Contemporary
worlds
Indonesia

Albert Y. Setyawan

Albert Yonathan Setyawan’s monumental ceramic floor installation Shelters 2018–19 comprises 1800 terracotta components meticulously arranged in a 5.5-metre square grid. Each individual form is painstakingly slipcast from a handcrafted plaster mould in one of five architectural shapes. Despite the humble nature of their material, the structures are elegantly proportioned and restrained in their simplicity. Arranged in a regular repeating pattern, their precise silhouettes create a variegated ‘skyline’ with rhythms of form and space.

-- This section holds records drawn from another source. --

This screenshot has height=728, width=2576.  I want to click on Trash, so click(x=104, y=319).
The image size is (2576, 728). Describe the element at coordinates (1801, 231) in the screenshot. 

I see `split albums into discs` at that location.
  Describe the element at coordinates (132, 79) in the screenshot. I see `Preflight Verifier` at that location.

The configuration references the Diamond World or Kongokai mandala, a fundamental tool in Japanese esoteric Buddhist practice, which functions as an aid to meditation and a portal or medium for spiritual awareness and understanding. Instead of the five Wisdom Buddhas that comprise the individual components of the Diamond World mandala, Setyawan’s five architectural forms each reference the upper part of a religious structure: mosque, church, temple, stupa and ziggurat. In Shelters the artist invites the viewer to conceptually enter the three-dimensional ceramic mandala and consider the various spiritual practices and beliefs embodied in its architectural components. They recall the mixture of diverse faiths, cultures and ethnicities that surrounded Setyawan growing up in Indonesia and the occasional conflicts he witnessed that resulted from the collision of religion and politics. The artist considers the:

... artmaking process a way to meditate and contemplate on certain issues. In this work, it is about trying to find balance and harmony in life. The work will be composed of shapes that will remind people of ... temples and shrines associated with their religious practices and faiths. All the miniatures of religious architecture sit next to each other, composed in a pattern that represents order, like the landscape of a city composed of many different houses and buildings.1 

Setyawan primarily works with ceramics, a medium he prefers for its ubiquitous presence in daily life and social, cultural and historical associations. The repetition inherent in each installation allows him to become immersed in ‘art labour’, in which the process of production rather than invention is paramount. This induces a meditative state, described by the artist as a ‘mantra for daily life’. The repeated patterns in this installation recall not only mantras or chants recited to gain spiritual awareness, but also the sequences inherent in nature. More than arrangements of decorative elements, Setyawan’s ‘exalted aggregations’ instill a meditative focus in the viewer and call on our interpretation of, and desire to map, the order of the universe.  

Carol Cains

  1. All quotes in this entry are from Setyawan’s artist’s proposal and statement, received via email 20 September 2018.